The Calendar Girls is a monthly blog event that was created by Melanie at MNBernard Books, and Flavia at Flavia the Bibliophile, and is now hosted by Adrienne at Darque Dreamer Reads, and Katie at Never Not Reading. It was inspired by the 1961 classic song by Neil Sedaka and created to ignite fun bookish discussions among readers and bloggers.
So, just like the song, each month a new theme is chosen (participants will get to vote between two choices), and participating bloggers get to choose their favorite book within the theme, or the book they think best fits the theme, to talk about in a blog post on the first Monday of each month.
For today’s post, the theme and my selection are:
Favorite Book With a Mother/Daughter Relationship:
American Panda by Gloria CHao
At seventeen, Mei should be in high school, but skipping fourth grade was part of her parents’ master plan. Now a freshman at MIT, she is on track to fulfill the rest of this predetermined future: become a doctor, marry a preapproved Taiwanese Ivy Leaguer, produce a litter of babies.
With everything her parents have sacrificed to make her cushy life a reality, Mei can’t bring herself to tell them the truth–that she (1) hates germs, (2) falls asleep in biology lectures, and (3) has a crush on her classmate Darren Takahashi, who is decidedly not Taiwanese.

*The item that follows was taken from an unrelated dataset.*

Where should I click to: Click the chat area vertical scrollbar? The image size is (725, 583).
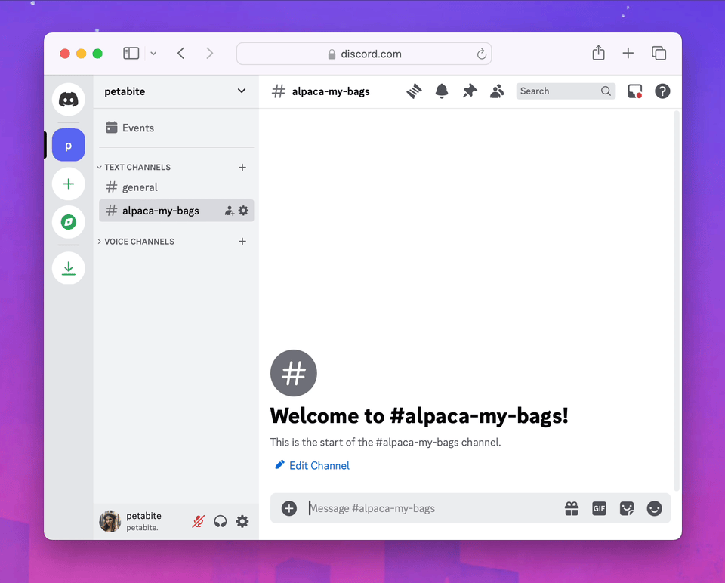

But when Mei reconnects with her brother, Xing, who is estranged from the family for dating the wrong woman, Mei starts to wonder if all the secrets are truly worth it. Can she find a way to be herself, whoever that is, before her web of lies unravels?
This months’s topic was especially tough, because I tend to read mostly YA, in which the parents are either missing, dead, conveniently absent or secretly evil…
But in the end, I had two big choices (excluding the classics Molly Weasley, Nathalie Prior or Jocelyn Fray). In second place came The Distance Between Us by Kasie West, which included a mother-daughter relationship that reminded me A LOT of Lorelai and Rory Gilmore and which I obviously adored.
However, my first place winner and pick for this month features a less idyllic mother-daughter relationship, but one I still believe is very important, and that is American Panda by Gloria Chao. Our main character, Mei, is under a lot of pressure from her parents, but most loudly from her mother, to live up to their very strict expectations. When Mei ultimately starts to move away from all of those expectations and becomes her own person, it is a very awkward and painful chapter in the relationship with her mother, but utimately, it is also so necessary and intriguing to read about. Plus, funny, because Mei’s moms’ voicemails are hilarious.